* _INSTRUCTIONS TO FOLLOW_
Of the records that follow, copy only the lines from the line containing "You are a computer-use agent. The height" to the line containing "You are a computer-use agent. Screen dimensions: 627x563", both included, exactly as written.

* _GIVEN DATA_
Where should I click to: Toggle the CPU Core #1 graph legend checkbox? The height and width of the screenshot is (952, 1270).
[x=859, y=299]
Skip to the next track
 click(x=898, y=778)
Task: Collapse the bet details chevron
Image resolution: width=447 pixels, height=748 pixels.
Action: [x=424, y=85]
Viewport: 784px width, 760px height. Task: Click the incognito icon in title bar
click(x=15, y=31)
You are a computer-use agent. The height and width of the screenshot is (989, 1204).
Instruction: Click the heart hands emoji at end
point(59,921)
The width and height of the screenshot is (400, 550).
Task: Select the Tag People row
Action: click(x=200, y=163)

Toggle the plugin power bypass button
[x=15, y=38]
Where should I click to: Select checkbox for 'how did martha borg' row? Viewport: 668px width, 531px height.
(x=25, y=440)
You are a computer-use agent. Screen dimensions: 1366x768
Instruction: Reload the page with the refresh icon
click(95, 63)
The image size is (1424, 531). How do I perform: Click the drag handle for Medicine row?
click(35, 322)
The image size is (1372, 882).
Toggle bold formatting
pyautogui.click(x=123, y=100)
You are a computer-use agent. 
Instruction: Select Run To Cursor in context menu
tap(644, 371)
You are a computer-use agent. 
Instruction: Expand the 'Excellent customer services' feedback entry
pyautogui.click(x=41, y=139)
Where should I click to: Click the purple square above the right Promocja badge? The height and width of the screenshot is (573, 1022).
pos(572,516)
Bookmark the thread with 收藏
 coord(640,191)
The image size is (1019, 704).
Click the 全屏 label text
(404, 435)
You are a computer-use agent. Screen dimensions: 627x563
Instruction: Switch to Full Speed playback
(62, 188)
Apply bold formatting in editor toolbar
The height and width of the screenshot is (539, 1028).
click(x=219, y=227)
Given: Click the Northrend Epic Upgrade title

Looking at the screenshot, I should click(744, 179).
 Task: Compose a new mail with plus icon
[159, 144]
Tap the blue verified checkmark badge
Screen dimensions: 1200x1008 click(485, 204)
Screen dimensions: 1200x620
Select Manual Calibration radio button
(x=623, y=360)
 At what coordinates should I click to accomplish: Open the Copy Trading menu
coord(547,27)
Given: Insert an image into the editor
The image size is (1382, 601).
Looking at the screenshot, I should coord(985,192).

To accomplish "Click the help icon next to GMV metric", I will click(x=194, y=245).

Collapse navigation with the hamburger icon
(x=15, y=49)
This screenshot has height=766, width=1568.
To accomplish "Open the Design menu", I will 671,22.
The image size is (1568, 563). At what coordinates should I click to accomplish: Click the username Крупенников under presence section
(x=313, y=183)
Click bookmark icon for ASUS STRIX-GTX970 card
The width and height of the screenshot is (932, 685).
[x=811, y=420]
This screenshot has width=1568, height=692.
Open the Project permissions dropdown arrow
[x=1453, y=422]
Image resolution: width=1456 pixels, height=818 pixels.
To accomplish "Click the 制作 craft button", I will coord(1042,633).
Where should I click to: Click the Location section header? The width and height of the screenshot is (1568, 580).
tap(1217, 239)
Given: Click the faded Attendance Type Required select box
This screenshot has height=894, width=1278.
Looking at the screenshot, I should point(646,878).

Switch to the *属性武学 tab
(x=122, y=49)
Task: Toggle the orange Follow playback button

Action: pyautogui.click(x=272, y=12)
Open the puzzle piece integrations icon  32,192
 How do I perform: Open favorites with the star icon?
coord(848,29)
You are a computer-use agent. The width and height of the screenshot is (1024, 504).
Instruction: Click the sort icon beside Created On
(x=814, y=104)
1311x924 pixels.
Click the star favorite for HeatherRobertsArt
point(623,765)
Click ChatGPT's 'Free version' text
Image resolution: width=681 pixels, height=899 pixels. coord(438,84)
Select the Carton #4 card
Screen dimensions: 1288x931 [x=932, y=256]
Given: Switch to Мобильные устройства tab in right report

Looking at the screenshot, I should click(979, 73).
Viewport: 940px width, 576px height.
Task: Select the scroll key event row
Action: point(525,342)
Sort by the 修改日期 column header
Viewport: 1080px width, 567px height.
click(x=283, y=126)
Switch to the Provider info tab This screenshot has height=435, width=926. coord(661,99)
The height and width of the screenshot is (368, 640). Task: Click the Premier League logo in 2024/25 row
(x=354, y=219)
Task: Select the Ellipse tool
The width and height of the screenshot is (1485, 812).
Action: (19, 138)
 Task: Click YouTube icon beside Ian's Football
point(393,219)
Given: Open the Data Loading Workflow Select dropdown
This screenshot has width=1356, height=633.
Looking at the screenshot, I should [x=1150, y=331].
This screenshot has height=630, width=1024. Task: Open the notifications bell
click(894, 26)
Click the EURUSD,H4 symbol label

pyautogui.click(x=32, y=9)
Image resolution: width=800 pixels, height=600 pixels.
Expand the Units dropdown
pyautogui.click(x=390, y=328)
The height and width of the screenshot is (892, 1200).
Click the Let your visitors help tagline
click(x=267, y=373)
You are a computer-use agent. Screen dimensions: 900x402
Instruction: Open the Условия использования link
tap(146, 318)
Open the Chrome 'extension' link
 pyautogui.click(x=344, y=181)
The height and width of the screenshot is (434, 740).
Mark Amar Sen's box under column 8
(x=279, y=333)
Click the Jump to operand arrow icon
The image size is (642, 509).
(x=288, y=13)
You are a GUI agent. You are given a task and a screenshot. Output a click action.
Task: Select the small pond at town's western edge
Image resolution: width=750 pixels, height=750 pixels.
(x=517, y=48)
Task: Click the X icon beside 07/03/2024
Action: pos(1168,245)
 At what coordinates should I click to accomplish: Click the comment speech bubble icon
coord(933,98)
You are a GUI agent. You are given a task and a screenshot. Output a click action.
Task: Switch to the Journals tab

* _FINISHED TASK_
You are a computer-use agent. The height and width of the screenshot is (989, 1204).
Instruction: Click the heart hands emoji at end
point(59,921)
The width and height of the screenshot is (400, 550).
Task: Select the Tag People row
Action: click(x=200, y=163)

Toggle the plugin power bypass button
[x=15, y=38]
Where should I click to: Select checkbox for 'how did martha borg' row? Viewport: 668px width, 531px height.
(x=25, y=440)
You are a computer-use agent. Screen dimensions: 1366x768
Instruction: Reload the page with the refresh icon
click(95, 63)
The image size is (1424, 531). How do I perform: Click the drag handle for Medicine row?
click(35, 322)
The image size is (1372, 882).
Toggle bold formatting
pyautogui.click(x=123, y=100)
You are a computer-use agent. 
Instruction: Select Run To Cursor in context menu
tap(644, 371)
You are a computer-use agent. 
Instruction: Expand the 'Excellent customer services' feedback entry
pyautogui.click(x=41, y=139)
Where should I click to: Click the purple square above the right Promocja badge? The height and width of the screenshot is (573, 1022).
pos(572,516)
Bookmark the thread with 收藏
 coord(640,191)
The image size is (1019, 704).
Click the 全屏 label text
(404, 435)
You are a computer-use agent. Screen dimensions: 627x563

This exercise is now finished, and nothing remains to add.